[AIM OF THE TASK]
Look through the entries below and report every line that has "computer".

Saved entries

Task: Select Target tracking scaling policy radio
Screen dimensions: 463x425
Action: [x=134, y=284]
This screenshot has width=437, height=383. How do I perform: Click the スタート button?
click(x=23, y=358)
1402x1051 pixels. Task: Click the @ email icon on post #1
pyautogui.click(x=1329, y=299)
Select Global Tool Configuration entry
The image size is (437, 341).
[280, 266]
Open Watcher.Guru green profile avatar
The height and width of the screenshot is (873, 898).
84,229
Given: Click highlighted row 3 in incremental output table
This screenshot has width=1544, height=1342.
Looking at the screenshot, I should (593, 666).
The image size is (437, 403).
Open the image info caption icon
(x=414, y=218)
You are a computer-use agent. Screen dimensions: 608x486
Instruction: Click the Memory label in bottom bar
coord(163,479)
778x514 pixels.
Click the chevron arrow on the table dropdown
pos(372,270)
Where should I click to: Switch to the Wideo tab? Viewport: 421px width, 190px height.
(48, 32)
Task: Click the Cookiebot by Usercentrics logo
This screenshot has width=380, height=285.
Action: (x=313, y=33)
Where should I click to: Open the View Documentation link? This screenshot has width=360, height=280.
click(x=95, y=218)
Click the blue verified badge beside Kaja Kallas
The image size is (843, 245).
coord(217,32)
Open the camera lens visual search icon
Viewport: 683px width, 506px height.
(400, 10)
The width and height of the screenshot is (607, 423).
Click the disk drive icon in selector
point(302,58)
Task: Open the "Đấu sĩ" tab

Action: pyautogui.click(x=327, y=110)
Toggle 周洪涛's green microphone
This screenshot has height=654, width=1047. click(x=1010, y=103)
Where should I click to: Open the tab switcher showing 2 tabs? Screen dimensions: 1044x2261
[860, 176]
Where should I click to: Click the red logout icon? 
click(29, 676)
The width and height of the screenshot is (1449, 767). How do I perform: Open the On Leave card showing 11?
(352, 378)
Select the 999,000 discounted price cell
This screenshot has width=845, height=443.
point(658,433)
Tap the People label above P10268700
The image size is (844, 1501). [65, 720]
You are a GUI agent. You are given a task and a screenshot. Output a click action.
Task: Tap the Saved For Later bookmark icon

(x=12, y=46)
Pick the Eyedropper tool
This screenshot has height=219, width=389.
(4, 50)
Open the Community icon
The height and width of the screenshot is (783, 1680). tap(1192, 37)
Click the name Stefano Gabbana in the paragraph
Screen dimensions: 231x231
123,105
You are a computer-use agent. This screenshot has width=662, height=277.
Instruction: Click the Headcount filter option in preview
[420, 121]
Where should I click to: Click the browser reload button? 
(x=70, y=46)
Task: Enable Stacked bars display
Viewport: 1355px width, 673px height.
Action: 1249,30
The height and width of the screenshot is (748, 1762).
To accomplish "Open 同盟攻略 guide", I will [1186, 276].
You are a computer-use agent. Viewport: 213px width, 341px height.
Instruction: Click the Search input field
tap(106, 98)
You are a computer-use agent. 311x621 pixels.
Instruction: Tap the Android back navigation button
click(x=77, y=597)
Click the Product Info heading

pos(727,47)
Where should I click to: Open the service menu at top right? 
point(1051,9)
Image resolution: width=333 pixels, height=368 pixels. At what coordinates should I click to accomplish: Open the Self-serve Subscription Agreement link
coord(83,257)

[RESPONSE FOR THIS EXERCISE]
You are a computer-use agent. Screen dimensions: 608x486
You are a computer-use agent. This screenshot has width=662, height=277.
You are a computer-use agent. Viewport: 213px width, 341px height.
You are a computer-use agent. 311x621 pixels.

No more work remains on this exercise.